• Critique: Silence

    Silence de Martin Scorsese avec Andrew Garfield, Adam Driver, Liam Neeson, Ken Watanabe, Issei Ogata, Tadanobu Asano

    Affiche Silence

    L'histoire: Au XVIIème siècle, deux missionnaires portugais entreprennent un voyage au Japon afin de retrouver un des leurs.

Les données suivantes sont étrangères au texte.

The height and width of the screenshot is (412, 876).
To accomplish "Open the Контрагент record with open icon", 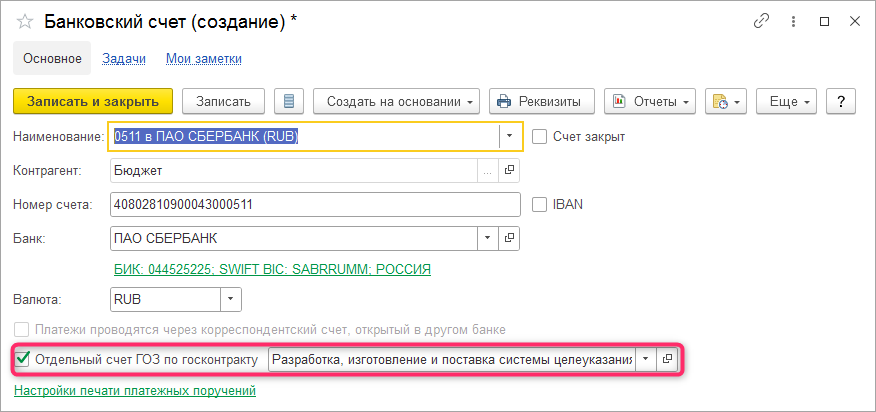I will pyautogui.click(x=509, y=171).
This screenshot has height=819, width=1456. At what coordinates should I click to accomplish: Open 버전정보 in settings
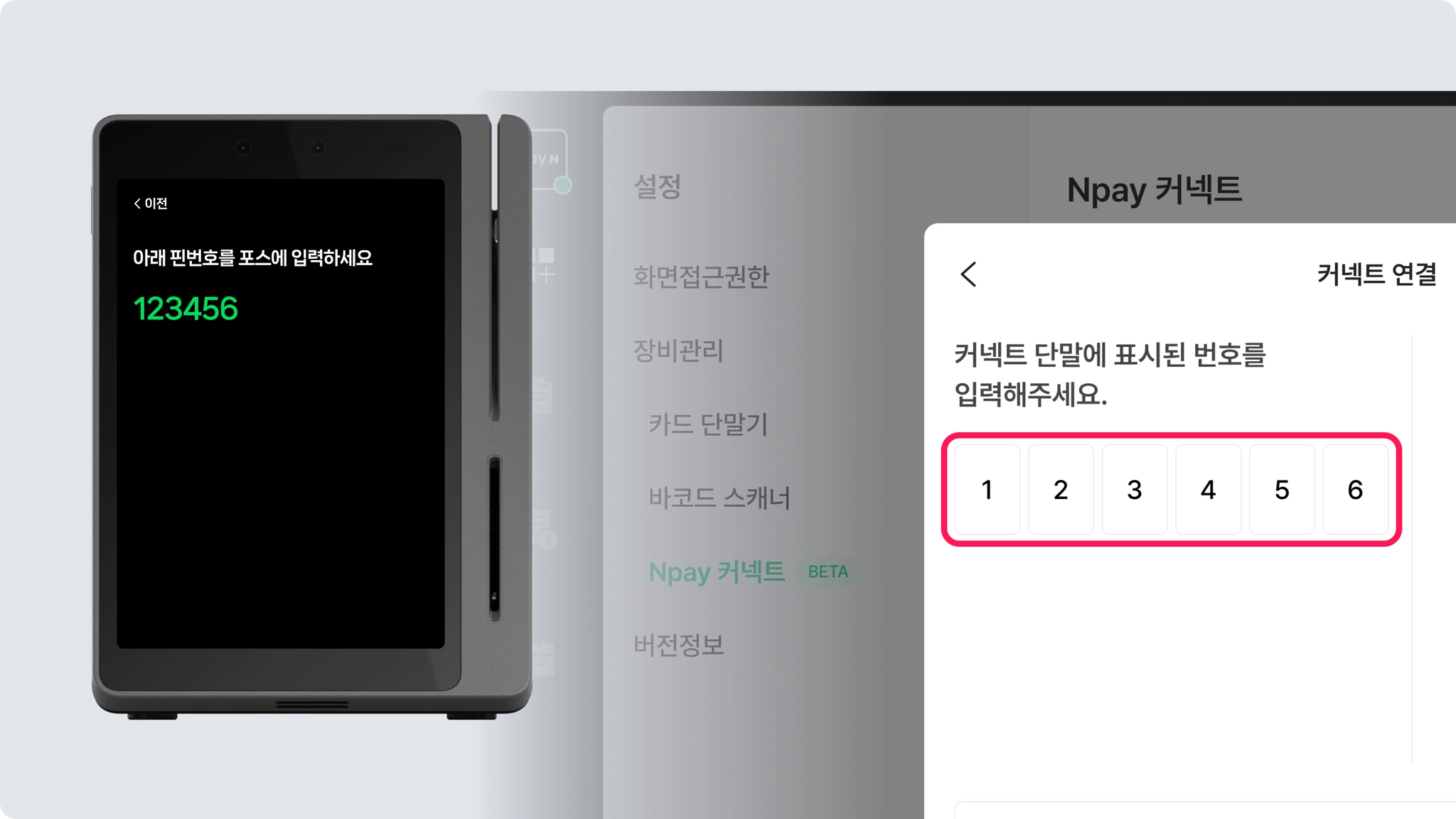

    La critique de Michel Decoux-Derycke: Comme tous les fans de Martin Scorsese, il me tardait de voir son dernier opus, "Silence" est la troisième incursion du réalisateur dans un film à fond religieux, après "La Dernière tentation du Christ" en 1988 et "Kundun" en 1997. C’est une adaptation du roman éponyme de Shūsaku Endō, écrivain catholique japonais, publié en 1966.
    Bizarrement
    , les 2h45 ne m’ont pas paru si longues, pourtant, certains m'avaient dit que je m'ennuierais, j’ai été littéralement happé par cette histoire de deux jésuites portugais qui, au 17ème siècle, vont au Japon pour tenter de retrouver un autre jésuite ayant abjuré sa foi.
    C’est du grand cinéma, profond et humble, l’oeuvre d’un cinéaste immense maîtrisant son sujet et s'interrogeant sur sa propre foi. Le silence évoqué par le titre du film est le silence de Dieu face à la torture des chrétiens, des tortures conduisant à une mort atroce. On peut dire que les Japonais, comme d’ailleurs tous les autres peuples de tout temps, avaient une sacrée imagination pour mettre à mort les gens, et la décapitation était sans doute la mort la moins barbare et la plus rapide. Il m’est venu aussi à l’esprit cette question : comment un peuple peut se montrer aussi cruel envers les siens pour avoir choisi une autre religion que le bouddhisme ? Je répondrai à cette question en disant que le Japon est une île, longtemps isolée et que logiquement, le Japon a vécu en vase clos. Que tout étranger posant le pied dans ce pays était considéré comme un ennemi et qu'en y  amenant une autre religion dans ses bagages, c’était considéré comme une agression, comme une tentative d’invasion.
    Pour revenir sur le coté chrétien, pour abjurer, il suffisait de mettre un pied sur une icône du Christ. Un simple geste, symbolique. Se pose alors la question de la représentation de la foi et de son expression : la gestuelle peut-elle s’opposer à la croyance ? En découle, peu à peu, une passionnante interrogation sur l’expression de sa foi. Vient alors la résonance avec l’actualité, les conflits religieux continuant toujours leurs ravages, alimentant les diverses tensions. Ce voyage au bout de l’enfer de la foi démontre aussi sa puissance par les questions complexes qu’il suscite, des questions qui, si elles doivent trouver réponse, passent notamment par l’expérience douloureuse du renoncement, mais entièrement dévouée à son prochain. Martin Scorsese décrypte le silence divin dans une geste aussi sobre qu’audacieuse : une œuvre clé dans sa longue filmographie.
    Bref, un film
    qui m'a fait réfléchir et vous fera réfléchir, qui restera un sacré bout de temps dans ma mémoire et dans la vôtre, ne fût-ce que par sa force spirituelle.